Начальник розыска со вздохом кивнул. Он уже примерно представлял, из какой я организации, из-за чего весь шум-дым и скандал. И еще знал, что наши сотрудники редко появляются под своими именами.

У меня и правда целая пачка документов прикрытия – на любой вкус. И от областного управления МГБ, и от уголовного розыска, и от всяких гражданских контор типа Моссовета. И все на разные имена и фамилии. Потому как в отделе «К» МГБ СССР все мы сплошь засекреченные. И под своими данными светиться – это нам не надо, это нам лишнее. Это нам во вред.

– Ну пусть будет так, – покорно согласился начальник уголовного розыска. – Значит, товарищ капитан Петров.

– Именно.

– А я старший лейтенант Антипов. Зовут Кимом. В общем, приятно познакомиться.

– Думаю, поработаем вместе на славу, – широко улыбнулся я.

– Слава опера – в отмене ранее наложенного взыскания. – Антипов прищурился, почесал рукой подбородок, и я заметил, что на правой его руке не было мизинца. И еще этот шрам на лице.

– Довелось повоевать? – полюбопытствовал я.

– С сорок первого без единого ранения в артиллерии. А в Польше на засаду польской Армии Крайовы налетели. Уже в июне сорок пятого. После Победы.
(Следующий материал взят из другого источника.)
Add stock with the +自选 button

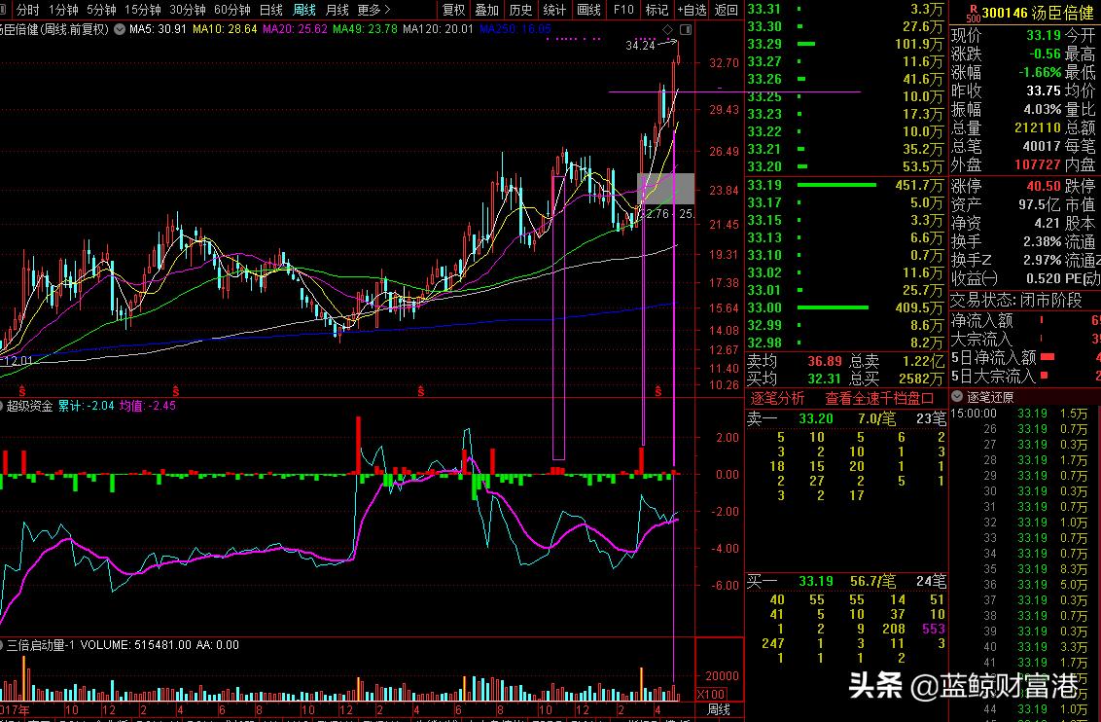point(692,10)
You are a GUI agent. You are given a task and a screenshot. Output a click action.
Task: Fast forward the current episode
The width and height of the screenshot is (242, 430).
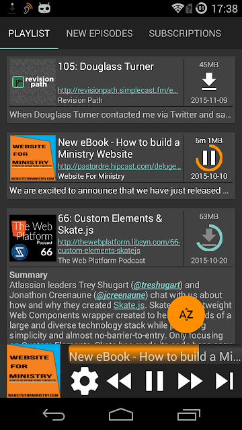190,381
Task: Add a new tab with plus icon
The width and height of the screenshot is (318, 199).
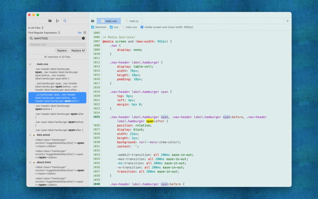Action: pyautogui.click(x=287, y=21)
– Да, эти твари знатно нагадили. Порой хуже фашиста были, – посмурнел я. – Что они, что бандеровцы одним миром мазаны.

– Тоже воевали в тех краях? – кинул на меня заинтересованный взгляд Антипов.

– Можно сказать и так. Только война у меня немножко другая была. Из тех, которые не кончаются.

– И вечный бой, покой нам только снится, – процитировал Антипов не слишком любимого официозом, но все же не запрещенного Блока.

Свой человек, сразу видно. Я чувствовал нутром тех, на кого можно положиться в окопе и в атаке. Ощутил в нем родную душу. Сработаемся. Да и Александра Блока я тоже люблю.

– Давай уж на ты, – предложил я.

– Как скажешь, капитан Петров.

– Что вообще по этому делу думаешь?

– Сейчас, – начальник угрозыска направился к массивному железному ящику. Матюгнулся, когда ключ заел и не проворачивался. С третьей попытки все же провернул его. Вытащил из недр стального чудища толстую папку и положил передо мной. «Уголовное дело № 333197/1950».

– Держи. На толщину не смотри. Половина документов – это осмотр места происшествия, рапорта и отписки, допросы ничего не знающих, объяснения ничего не видевших, – честно признался он. – Зацепок пока не нашли… Скажи как на духу – пострадавший ведь из ваших, из секретных мыслителей? Иначе чего такой кипеж?

– К делу не относится, – отмахнулся я.

Обсуждать это не могу, а начальник розыска и так все понял. Так давят по рядовому в принципе преступлению, или когда кто-то из власть имущих задет, или когда речь о государственных интересах.

– Хочешь мое мнение? – спросил Антипов.

– Еще как, – произнес я, хотя уже знал, какое оно будет.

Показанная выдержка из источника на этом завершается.